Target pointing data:

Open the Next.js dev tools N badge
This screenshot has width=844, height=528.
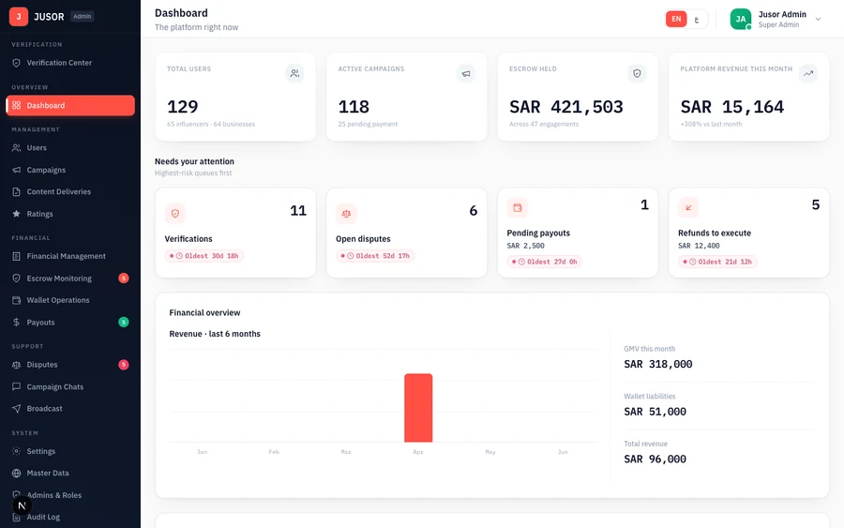pos(23,505)
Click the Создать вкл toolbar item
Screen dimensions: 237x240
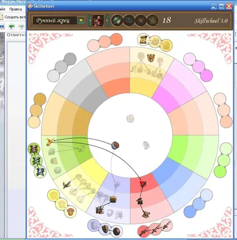[13, 17]
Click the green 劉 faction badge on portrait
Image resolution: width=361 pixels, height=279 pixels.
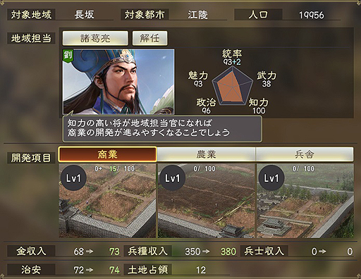(68, 56)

Your goal –
Express everything from the line containing "Click the Создать вкл toolbar item" down through the last of the lines above as a JSON list of strings, one string per line, with blank lines dropped and the pictures left out.

The response –
[
  "Click the Создать вкл toolbar item",
  "Screen dimensions: 237x240",
  "[13, 17]",
  "Click the green 劉 faction badge on portrait",
  "Image resolution: width=361 pixels, height=279 pixels.",
  "(68, 56)"
]